Peterson then sued, claiming his discharge violated his rights under the FMLA, and gave rise to a common law claim for wrongful discharge in violation of public policy.  The district court and the Tenth Circuit disagreed.  Peterson had a history of documented safety violations, and he had no evidence that the stated reason for his discharge–yet another safety violation–was a mere cover-up (or pretext) for an unlawful motive.  Importantly, the court rejected Peterson's argument that Exide had failed to follow its own progressive discipline policy.  The court noted that Exide's progressive discipline policy was discretionary rather than mandatory, and it did not prevent Exide from considering past disciplinary actions, even if they were dated.

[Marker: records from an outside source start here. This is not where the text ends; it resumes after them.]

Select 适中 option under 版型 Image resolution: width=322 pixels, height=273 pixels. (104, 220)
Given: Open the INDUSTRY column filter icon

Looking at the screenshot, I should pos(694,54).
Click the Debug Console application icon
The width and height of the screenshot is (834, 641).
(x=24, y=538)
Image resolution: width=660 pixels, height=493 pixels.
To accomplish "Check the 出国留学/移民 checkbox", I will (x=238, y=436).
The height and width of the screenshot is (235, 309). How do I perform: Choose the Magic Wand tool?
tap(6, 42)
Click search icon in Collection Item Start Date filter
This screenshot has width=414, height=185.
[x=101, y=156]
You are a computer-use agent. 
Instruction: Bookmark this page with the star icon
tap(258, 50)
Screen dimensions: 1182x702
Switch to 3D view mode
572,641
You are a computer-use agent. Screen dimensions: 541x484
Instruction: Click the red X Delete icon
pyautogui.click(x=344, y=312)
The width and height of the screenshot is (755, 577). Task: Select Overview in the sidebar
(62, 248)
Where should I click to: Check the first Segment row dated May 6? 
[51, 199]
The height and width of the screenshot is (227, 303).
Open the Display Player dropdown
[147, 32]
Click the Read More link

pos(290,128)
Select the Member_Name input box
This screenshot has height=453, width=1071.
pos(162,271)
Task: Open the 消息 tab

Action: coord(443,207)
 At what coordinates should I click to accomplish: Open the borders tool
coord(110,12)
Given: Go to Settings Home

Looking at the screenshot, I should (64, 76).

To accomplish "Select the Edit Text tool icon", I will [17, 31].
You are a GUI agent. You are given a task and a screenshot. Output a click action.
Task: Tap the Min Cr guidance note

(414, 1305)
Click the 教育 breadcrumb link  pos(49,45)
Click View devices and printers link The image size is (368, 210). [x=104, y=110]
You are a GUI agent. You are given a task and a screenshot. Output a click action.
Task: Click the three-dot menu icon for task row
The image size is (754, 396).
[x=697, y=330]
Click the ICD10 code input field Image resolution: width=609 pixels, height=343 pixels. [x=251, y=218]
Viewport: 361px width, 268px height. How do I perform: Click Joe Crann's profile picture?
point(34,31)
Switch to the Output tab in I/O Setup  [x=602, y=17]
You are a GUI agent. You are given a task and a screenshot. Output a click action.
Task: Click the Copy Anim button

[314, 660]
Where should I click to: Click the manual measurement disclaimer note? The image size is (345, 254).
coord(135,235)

Peterson also claimed the incident giving rise to his termination was minor, and that he was not at fault for the accident.  Again, however, the court rejected his arguments, reasoning that Exide could legitimately rely on the final accident given Peterson's record of unsafe work performance.  Thus, even though Peterson was terminated while on FMLA leave, his claims were dismissed.  There are several important lessons from this case, including:

1.     Document performance and behavior issues as they occur.

2.     Review your employment policies to ensure they do not create mandatory language with respect to progressive discipline, or any other language that might limit your right to terminate an employee.

3.     It is possible to discharge employees while on FMLA leave, but be cautious when doing so.  Such a decision has a heightened possibility of leading to litigation.  Even if, as in this case, you can successfully defend the case, consider whether there is another approach that might allow you to avoid litigation altogether.